Bug 13492

Summary: pata_via: cd/dvd drive gets disabled by driver after timeout error
Product: IO/Storage Reporter: Jesse Gilles (jesse.gilles)
Component: Serial ATAAssignee: Tejun Heo (tj)
Status: RESOLVED WILL_FIX_LATER    
Severity: normal CC: mybigspam, tj
Priority: P1    
Hardware: All   
OS: Linux   
Kernel Version: 2.6.24 to 2.6.29.4 Subsystem:
Regression: Yes Bisected commit-id:
Attachments: dmesg output
lspci -vv output
config-2.6.29.4

Description Jesse Gilles 2009-06-09 15:10:59 UTC
Created attachment 21828 [details]
dmesg output

After some time (a few hours, maybe?), my IDE DVD/RW drive stops functioning completely and appears to be disabled by the pata_via driver.  Before the error, the drive works perfectly fine and can read and write CDs.  Once the timeout error occurs, the drive doesn't function until rebooting.

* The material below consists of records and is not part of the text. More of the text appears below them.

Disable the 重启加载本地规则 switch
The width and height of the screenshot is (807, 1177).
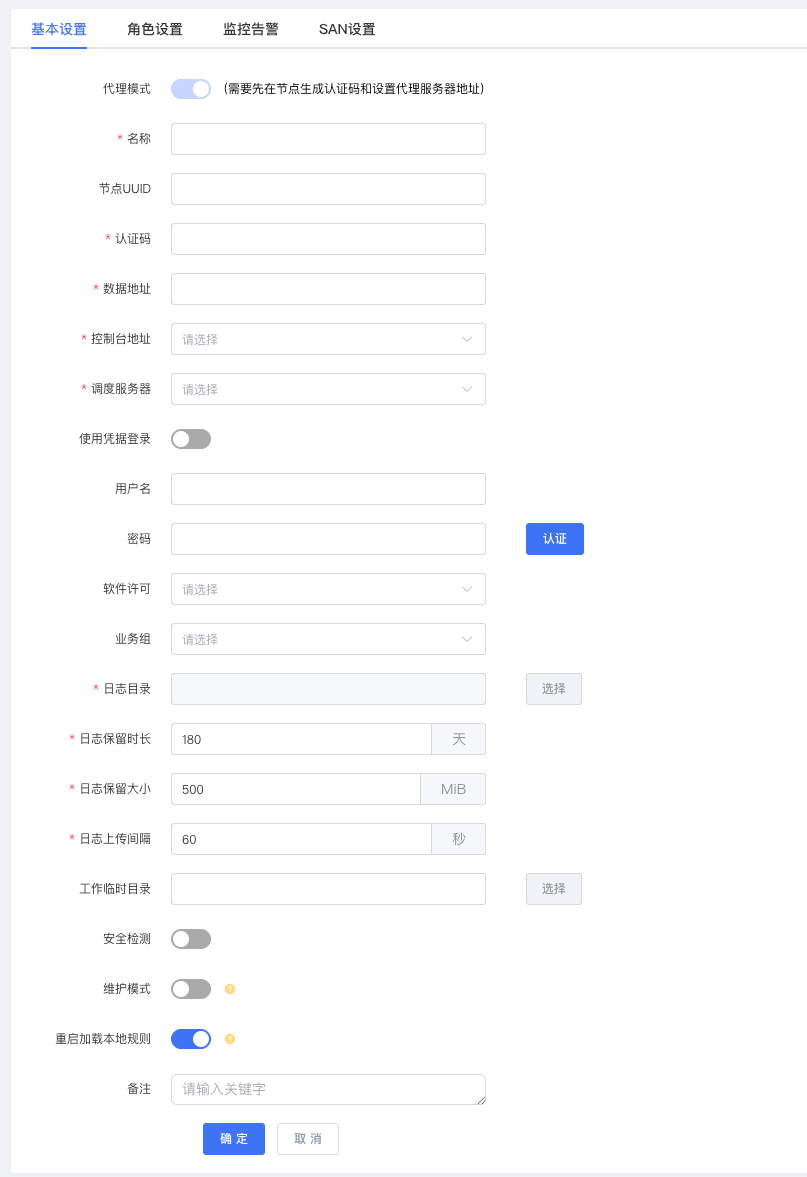point(191,1039)
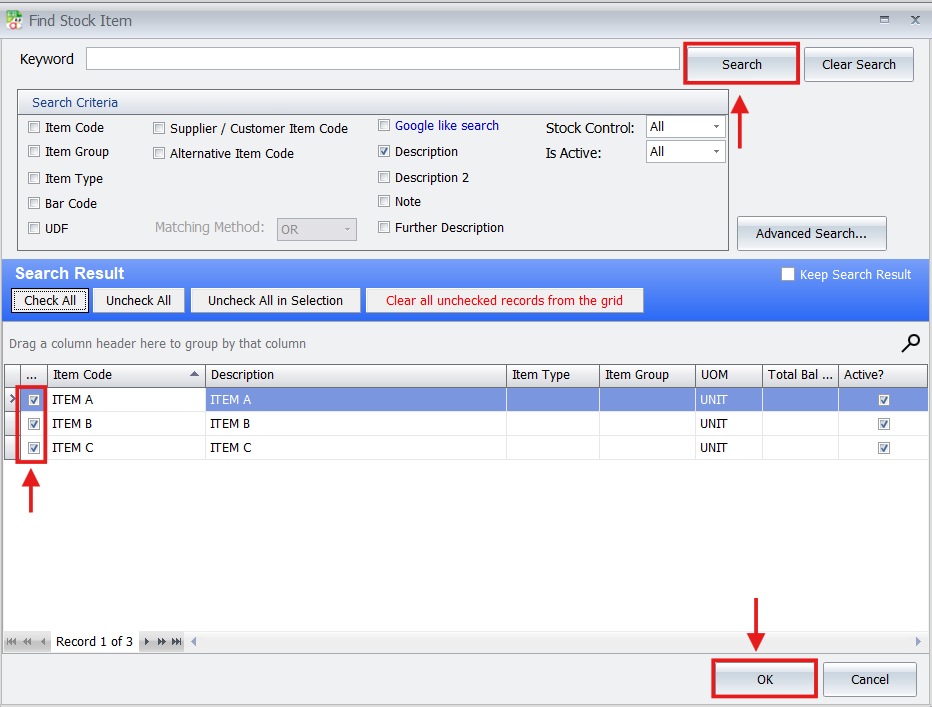Viewport: 932px width, 707px height.
Task: Click the Search button
Action: tap(741, 63)
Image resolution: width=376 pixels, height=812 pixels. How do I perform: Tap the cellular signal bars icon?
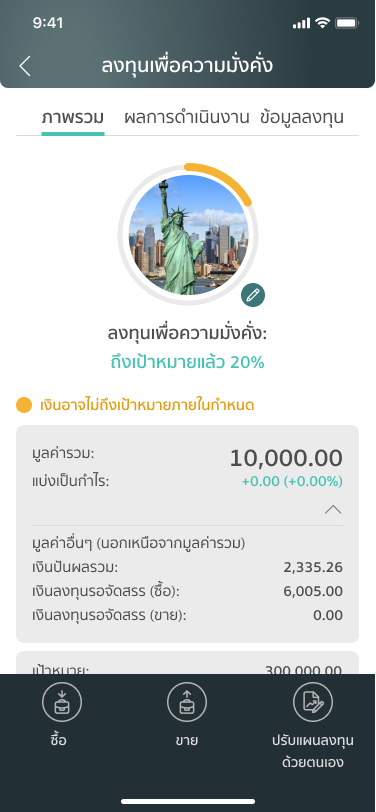301,23
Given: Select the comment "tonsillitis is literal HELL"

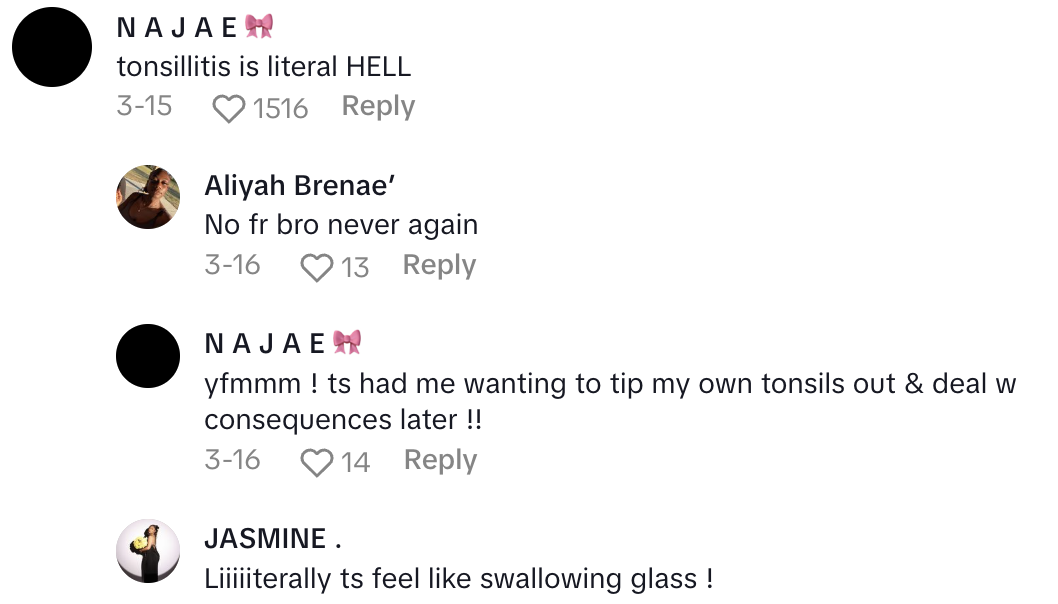Looking at the screenshot, I should pos(267,66).
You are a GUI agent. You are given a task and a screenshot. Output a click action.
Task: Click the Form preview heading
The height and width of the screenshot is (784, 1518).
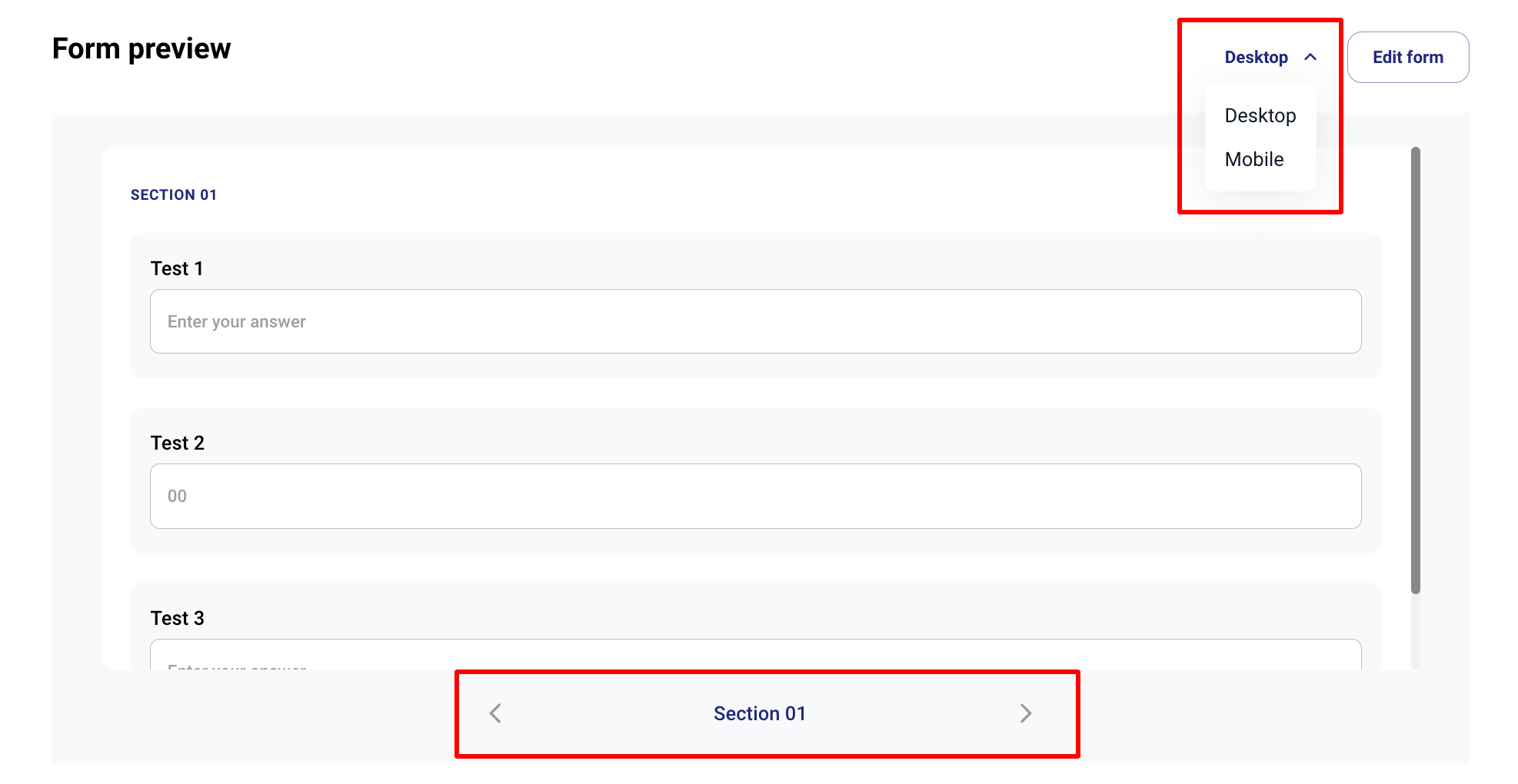(141, 48)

This problem starting after upgrading from Ubuntu Gutsy (2.6.22 kernel) to Hardy (2.6.24 kernel).  I upgraded to Ubuntu Jaunty (2.6.28 kernel) and still saw the problem.  I compiled and ran a vanilla 2.6.29.4 kernel and see the same behavior as well.

Hardware:
Lite-On DVD-RW SHW-160P6S
MSI K9VGM-V mainboard
AMD Athlon X2 5200+
SATA hard drive

lspci -vv and dmesg output from 2.6.29.4 attached.

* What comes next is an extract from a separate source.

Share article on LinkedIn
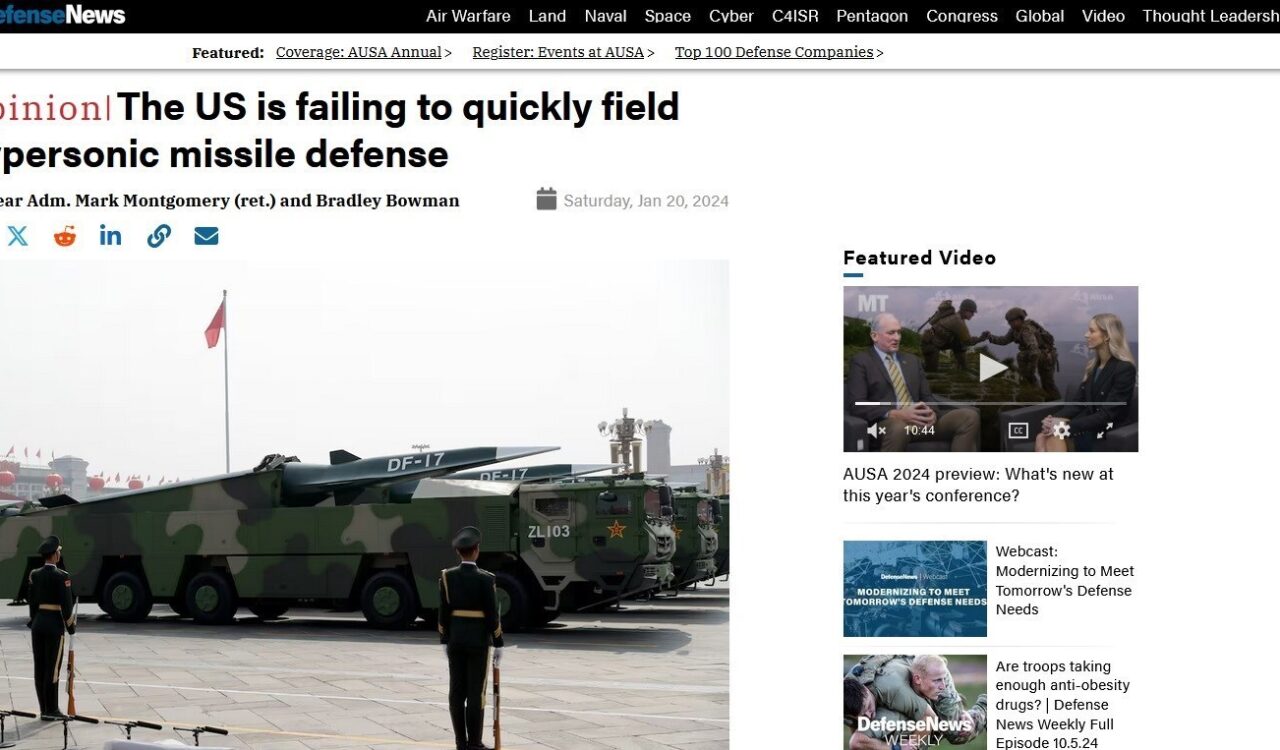1280x750 pixels. [x=111, y=235]
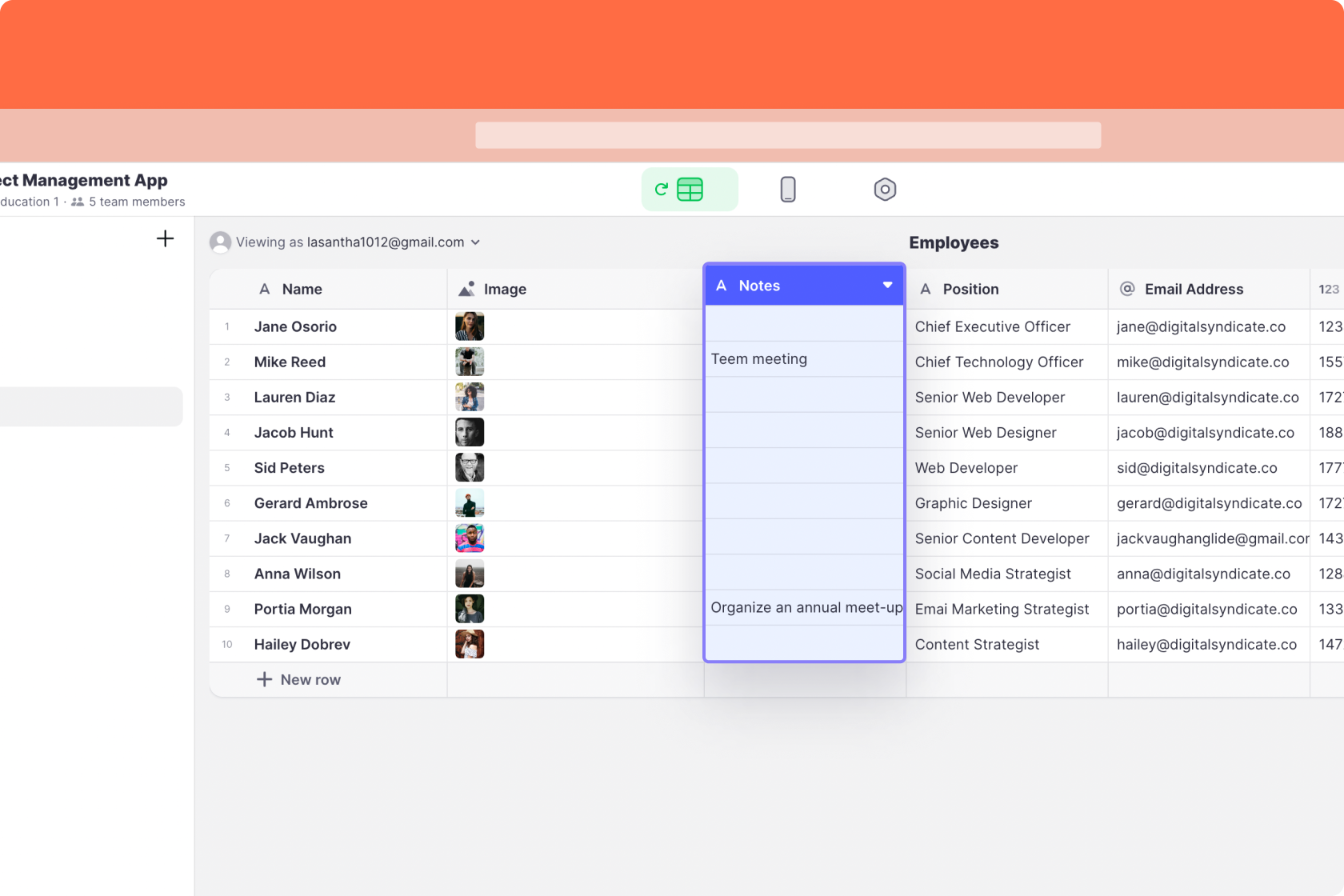Click the plus icon in the left sidebar
Image resolution: width=1344 pixels, height=896 pixels.
165,238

Ubuntu bug link: https://bugs.launchpad.net/ubuntu/+source/linux/+bug/231575
Comment 1 Jesse Gilles 2009-06-09 15:11:20 UTC
Created attachment 21829 [details]
lspci -vv output
Comment 2 Jesse Gilles 2009-06-09 15:17:14 UTC
Created attachment 21830 [details]
config-2.6.29.4
Comment 3 Tejun Heo 2009-06-10 00:34:03 UTC
Does 'hal-disable-polling /dev/sr0' make any difference?  Please note that it will disable media presence detection and thus won't mount media automatically.
Comment 4 Jesse Gilles 2009-06-10 18:42:33 UTC
I haven't let it run for very long yet (about 5 hours), but that does seem to have fixed things so far.  I ran 'hal-disable-polling --device /dev/sr0' and rebooted (to re-enable the device) and haven't had any timeout errors since.
Comment 5 Tejun Heo 2009-06-11 02:15:46 UTC
Hmmm... Linux is currently using slightly different (from windows) command sequence to probe for media presence.  It's perfectly valid but there seems to be a few drives which lock up after a while.  It's most likely a firmware bug.  In the long run, we'll probably have to move media presence probing into kernel and mimic what windows is doing. :-( For shorter term, maybe there's a firmware update available?

Thanks.
Comment 6 Jesse Gilles 2009-06-11 14:06:25 UTC
Everything is still working fine now after a full 24 hours with the media detection polling disabled.  Thanks for the info and advice.  I did find a firmware update for my Lite-On drive, but it requires Windows to flash...so I'd have to move it to another machine to flash it and then put it back.  I might try that later.

Was media detect polling done differently in older kernels?  Or is it completely implemented in user space?  I was just remembering that I had no problems when running the Ubuntu gutsy kernel based on 2.6.22.  Something must have changed since then. This all started happening when I upgraded from gutsy to hardy (2.6.24) and has happened with every kernel since.  When I was still running hardy, I downgraded to the gutsy kernel and the problem went away.

Thanks again -- I can easily live without media detection :)
Comment 7 Tejun Heo 2009-06-12 02:07:26 UTC
I don't know much about ubuntu versions but the difference could have come from the transition from ide to libata.  libata uses SCSI cdrom driver (sr) to drive cdroms which uses different open sequence from ide-cdrom.  Both are perfectly legit and time-tested but well it was something new to ide cdroms, I suppose.  Please try to upgrade firmware when you've got a chance.

Thanks.
Comment 8 Jesse Gilles 2009-06-12 15:08:42 UTC
Yeah, I think it was triggered by switching to libata in Ubuntu hardy (8.04).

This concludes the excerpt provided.